Exercise details:
Copy out, word for word, the lines from the line with "Open the Privacy link in footer" up to and including the line with "(x=34, y=41)".

Records for this task:

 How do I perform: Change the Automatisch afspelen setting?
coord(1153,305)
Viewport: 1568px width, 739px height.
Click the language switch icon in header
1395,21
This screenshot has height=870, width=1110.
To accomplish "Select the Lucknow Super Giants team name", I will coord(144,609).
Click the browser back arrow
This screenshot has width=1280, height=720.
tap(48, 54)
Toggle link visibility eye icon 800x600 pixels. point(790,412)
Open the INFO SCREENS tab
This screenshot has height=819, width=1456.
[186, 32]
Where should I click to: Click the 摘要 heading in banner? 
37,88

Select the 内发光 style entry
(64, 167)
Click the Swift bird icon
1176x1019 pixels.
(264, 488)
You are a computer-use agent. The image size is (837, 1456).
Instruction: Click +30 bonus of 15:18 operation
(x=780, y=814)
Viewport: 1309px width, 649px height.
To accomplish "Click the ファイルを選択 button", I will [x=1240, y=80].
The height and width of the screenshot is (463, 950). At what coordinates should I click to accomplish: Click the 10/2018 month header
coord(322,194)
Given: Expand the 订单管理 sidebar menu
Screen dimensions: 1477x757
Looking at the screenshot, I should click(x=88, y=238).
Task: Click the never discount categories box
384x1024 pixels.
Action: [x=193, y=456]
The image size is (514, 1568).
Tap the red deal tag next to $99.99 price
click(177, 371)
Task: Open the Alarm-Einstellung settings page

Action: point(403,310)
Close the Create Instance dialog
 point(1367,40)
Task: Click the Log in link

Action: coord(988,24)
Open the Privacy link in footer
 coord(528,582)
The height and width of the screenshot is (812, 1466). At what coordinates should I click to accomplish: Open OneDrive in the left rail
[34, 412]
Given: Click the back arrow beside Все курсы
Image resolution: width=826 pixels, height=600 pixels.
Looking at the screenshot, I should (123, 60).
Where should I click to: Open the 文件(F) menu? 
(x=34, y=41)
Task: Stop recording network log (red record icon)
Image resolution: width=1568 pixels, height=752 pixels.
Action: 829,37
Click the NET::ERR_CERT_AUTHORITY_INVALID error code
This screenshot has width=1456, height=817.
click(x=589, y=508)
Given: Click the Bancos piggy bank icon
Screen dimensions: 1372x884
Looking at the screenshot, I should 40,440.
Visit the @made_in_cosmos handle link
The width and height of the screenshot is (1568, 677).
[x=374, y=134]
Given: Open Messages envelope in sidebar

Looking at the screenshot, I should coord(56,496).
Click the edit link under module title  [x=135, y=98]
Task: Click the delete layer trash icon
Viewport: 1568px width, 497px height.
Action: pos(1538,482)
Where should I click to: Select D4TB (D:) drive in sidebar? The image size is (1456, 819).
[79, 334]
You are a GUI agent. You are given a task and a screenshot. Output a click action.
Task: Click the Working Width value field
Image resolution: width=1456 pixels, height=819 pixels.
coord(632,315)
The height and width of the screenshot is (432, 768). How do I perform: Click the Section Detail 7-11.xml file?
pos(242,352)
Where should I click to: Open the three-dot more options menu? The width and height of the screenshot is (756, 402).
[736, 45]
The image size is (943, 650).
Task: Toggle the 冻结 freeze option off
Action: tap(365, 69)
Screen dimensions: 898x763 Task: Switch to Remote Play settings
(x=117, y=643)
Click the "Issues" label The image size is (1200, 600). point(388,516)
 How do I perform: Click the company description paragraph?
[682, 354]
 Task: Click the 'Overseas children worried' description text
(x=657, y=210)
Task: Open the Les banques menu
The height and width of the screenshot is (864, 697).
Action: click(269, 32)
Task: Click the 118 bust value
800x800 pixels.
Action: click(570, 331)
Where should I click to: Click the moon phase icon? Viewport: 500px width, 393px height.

Task answer:
Open the Privacy link in footer
 coord(528,582)
The height and width of the screenshot is (812, 1466). At what coordinates should I click to accomplish: Open OneDrive in the left rail
[34, 412]
Given: Click the back arrow beside Все курсы
Image resolution: width=826 pixels, height=600 pixels.
Looking at the screenshot, I should (123, 60).
Where should I click to: Open the 文件(F) menu? 
(x=34, y=41)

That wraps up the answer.